## SHORT EXERCISE 1
In the talk transcript, what does calling save on an Active Record model open?

The Very Hungry Transaction

00:00:11.639 We are opening today with Daniel Colson. Daniel is a Senior Software Engineer on the Ruby Architecture team at GitHub. He's worked on Rails applications of all sizes and contributed to numerous open-source projects. Daniel was formerly a composer, violist da gamba, and professor of music.

00:00:26.080 So it sounds to me like a career changer, which is really cool! How many of us here are career changers? A lot of people! I love that! I just love taking that poll at every conference.

00:00:39.760 Alright, Daniel is going to take us away and kick us off with "The Very Hungry Transaction." Give it up for Daniel!

00:00:55.079 Uh, an important bit of information before I start: I'm not the only viol da gamba player in the room! I think I see you back there. We've never met in person before, but we're the two!

00:01:08.720 So today, I'm going to tell you a story about Cat. Cat is a software developer working on a large Ruby on Rails application at Bug Hub. Cat has had a bit of a stressful week. Bug Hub is a large online community of bugs, and Cat has spent the past week shipping a highly successful new product within Bug Hub.

00:01:27.119 However, along the way, Cat has had to deal with a bunch of problems — everything from data consistency bugs to application slowness and, at one point, even site-wide failure. All these problems are going to trace back to a single database transaction. What started out as a simple little transaction is going to grow as there are more and more business requirements, and eventually, the transaction is going to become a liability for Cat's application.

00:01:54.200 Along the way, we're going to explore what went wrong and how Cat could have prevented some of these problems. The story starts on Monday. Cat showed up to work very hungry for business opportunities. Cat knows that a lot of the bugs on Bug Hub are very hungry for food, but they're too busy connecting on the site to go out to the grocery store.

00:02:13.680 Sitting there hungry on their computers, they want groceries delivered directly to their homes. So, Cat has decided to launch a brand new grocery delivery service integrated directly into the larger Bug Hub product — the first grocery delivery service for bugs.

00:02:37.720 We're not going to dig into the controllers or the views or even how the order gets put together today. We're only looking at how the order gets saved. We can assume that this order instance variable is an instance of an Active Record model, backed by an orders table in the database. This order is going to have various grocery products in it, identified by a SKU or a Stock Keeping Unit.

00:02:59.280 Finally, there's a join table connecting the products to the order. Each order item will also have a quantity indicating how many of that particular product was ordered. Although it's not explicit in the code here, when calling save on an Active Record model, it opens a database transaction. If we look at the queries involved, we're going to see a begin statement that opens up the transaction, which will insert the order and some number of order items.

## SHORT EXERCISE 2
Return each line of the records that contains the string "screenshot".

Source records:
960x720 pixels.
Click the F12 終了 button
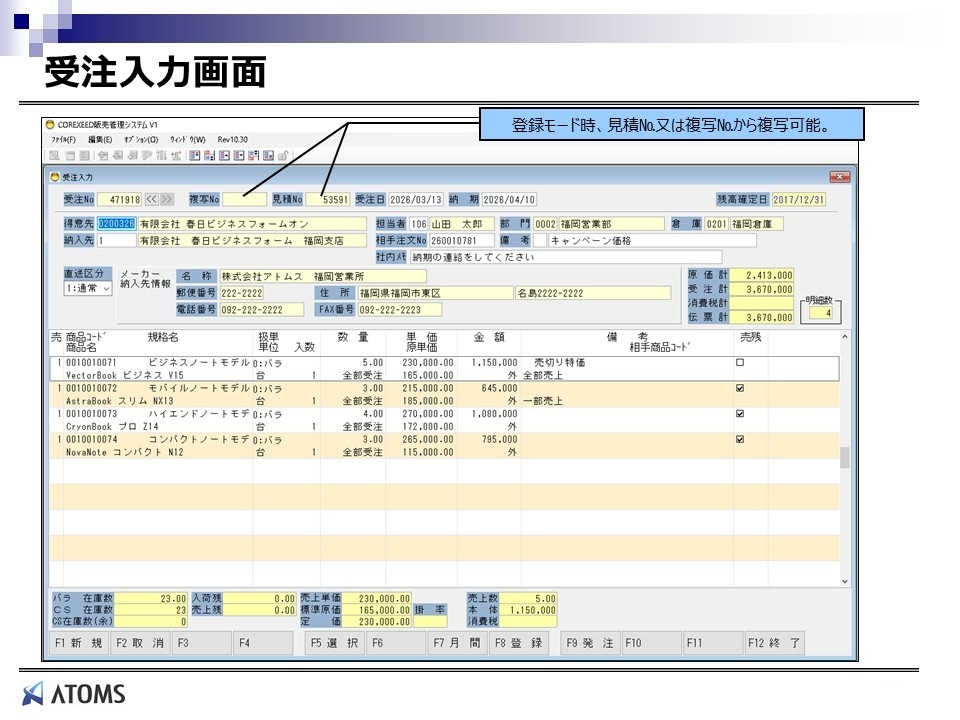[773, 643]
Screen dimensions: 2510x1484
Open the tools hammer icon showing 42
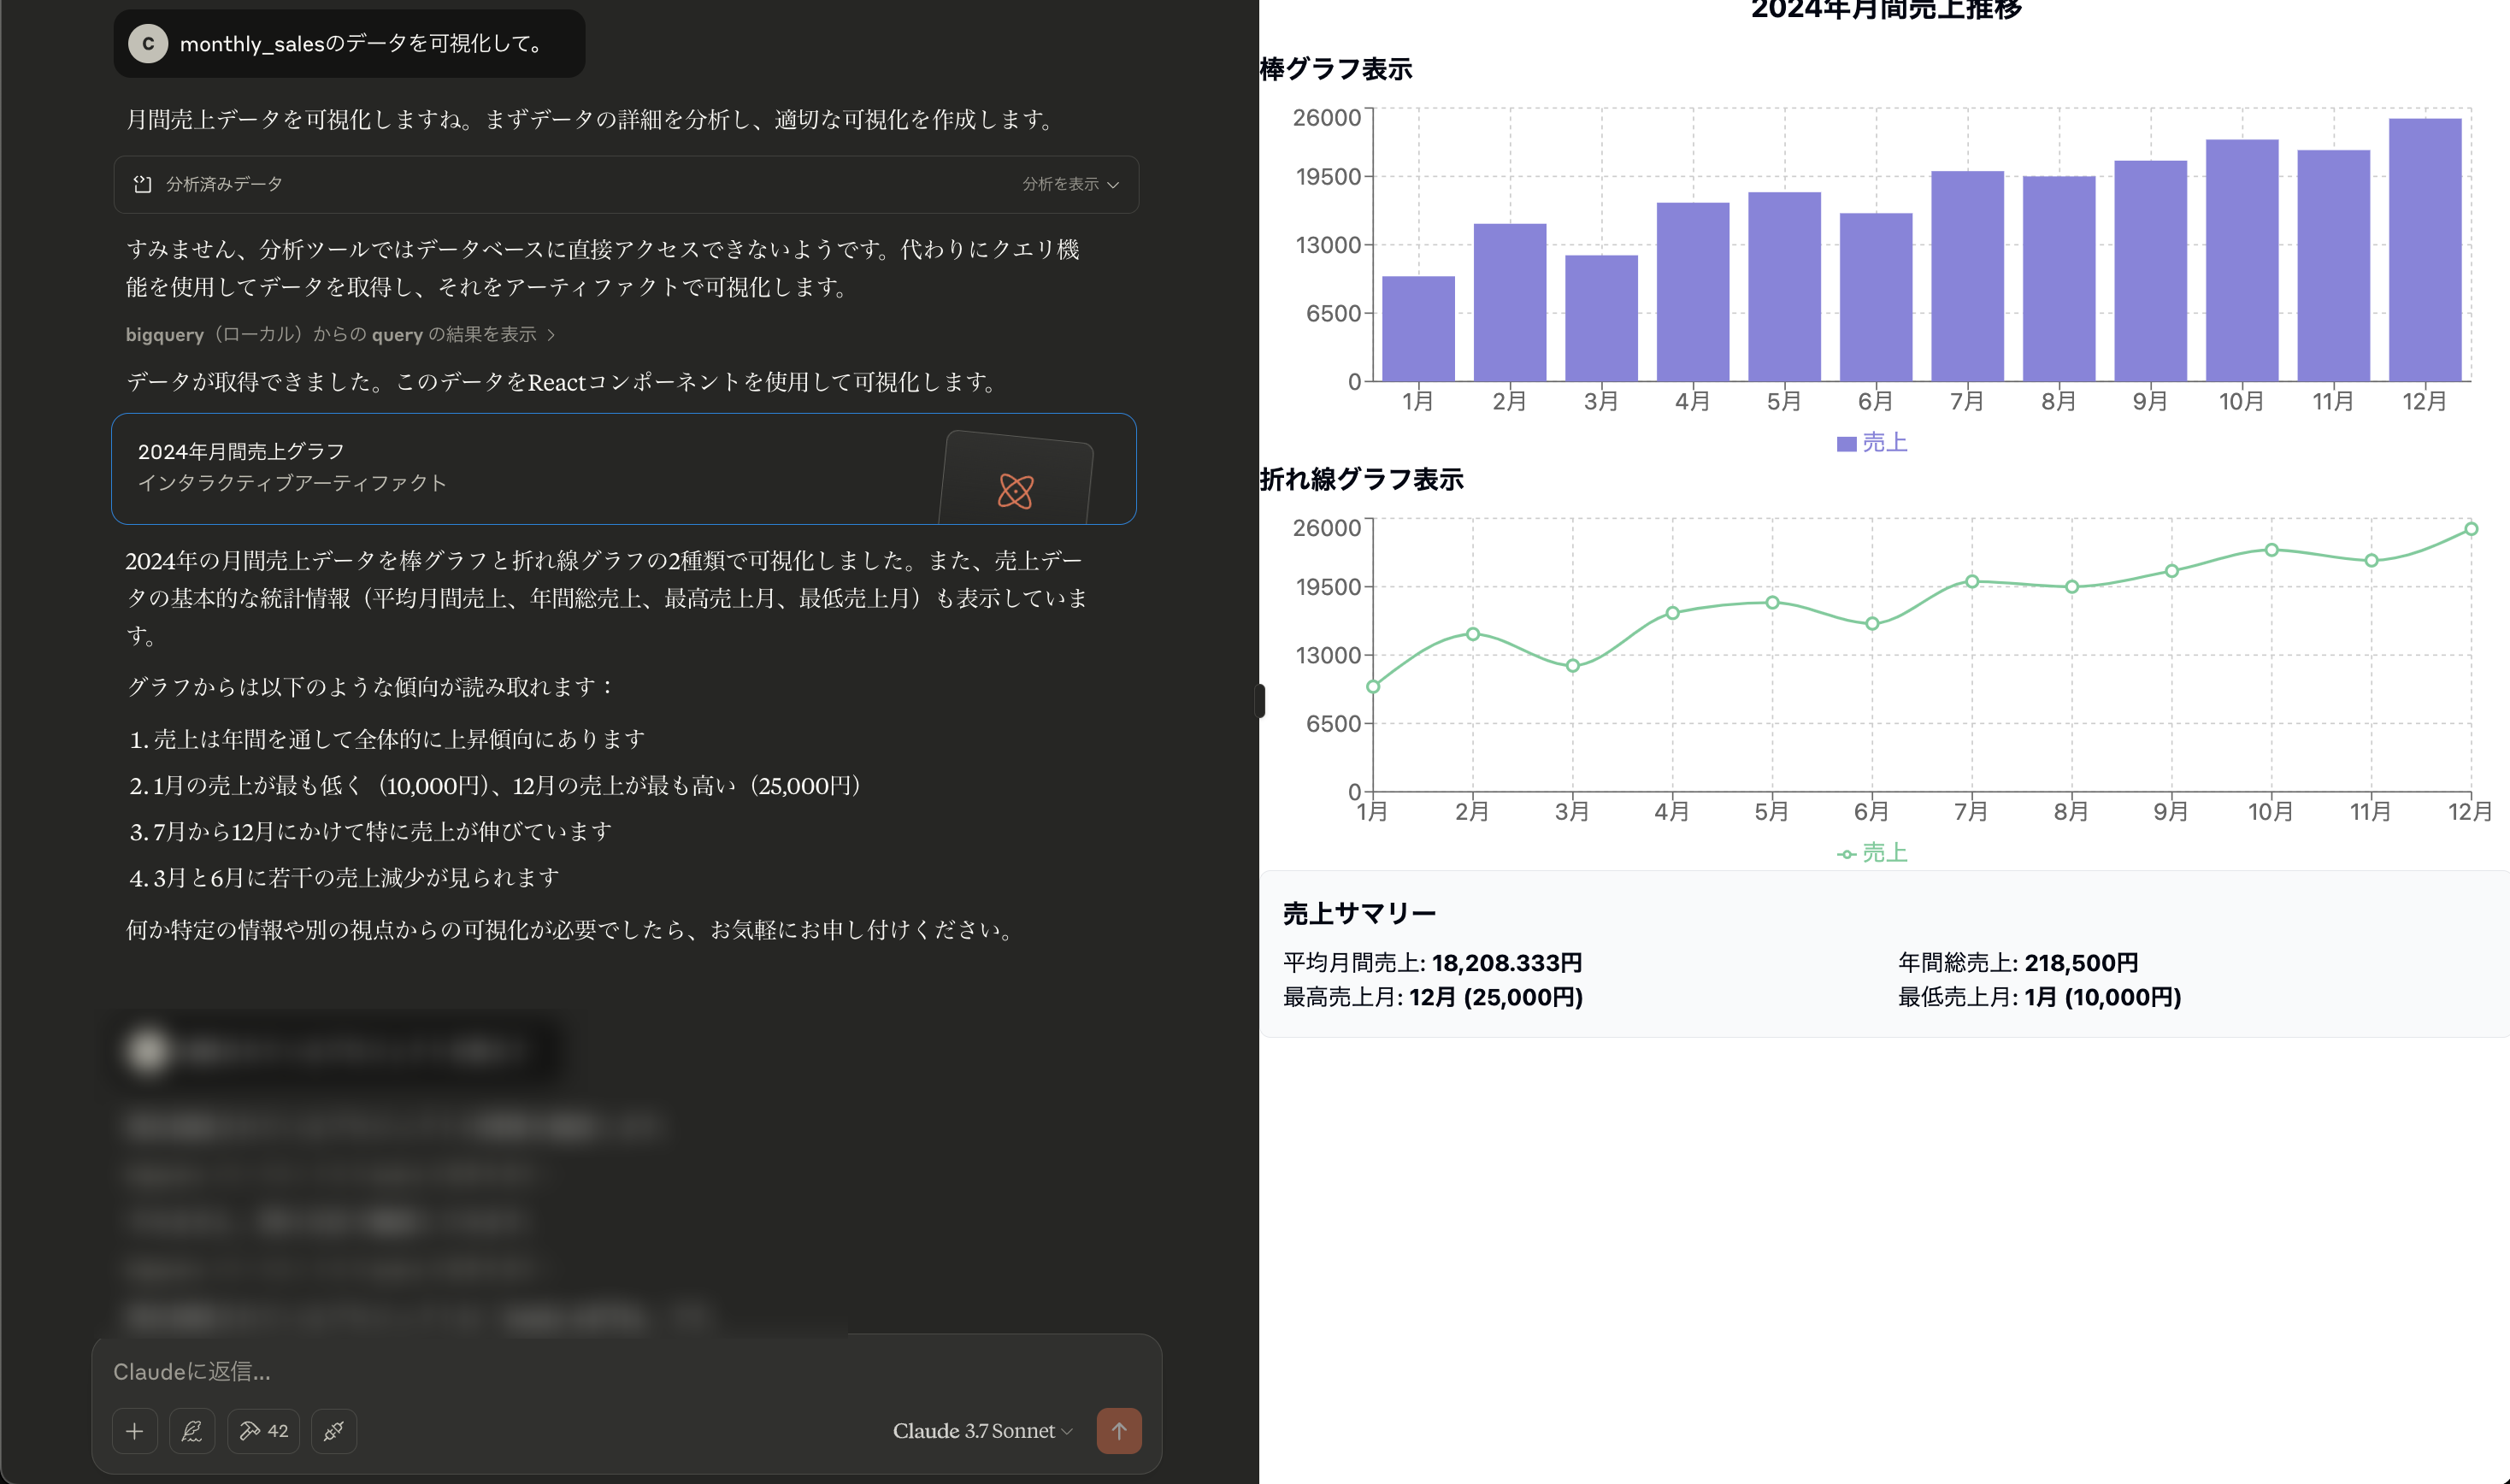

--

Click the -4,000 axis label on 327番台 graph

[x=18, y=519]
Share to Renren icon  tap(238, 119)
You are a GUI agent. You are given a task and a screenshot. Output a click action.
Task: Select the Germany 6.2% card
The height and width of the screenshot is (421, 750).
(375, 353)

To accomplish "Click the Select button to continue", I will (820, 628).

## CORRECT OUTPUT 1
It opens a database transaction.

## CORRECT OUTPUT 2
You are a GUI agent. You are given a task and a screenshot. Output a click action.
The height and width of the screenshot is (421, 750).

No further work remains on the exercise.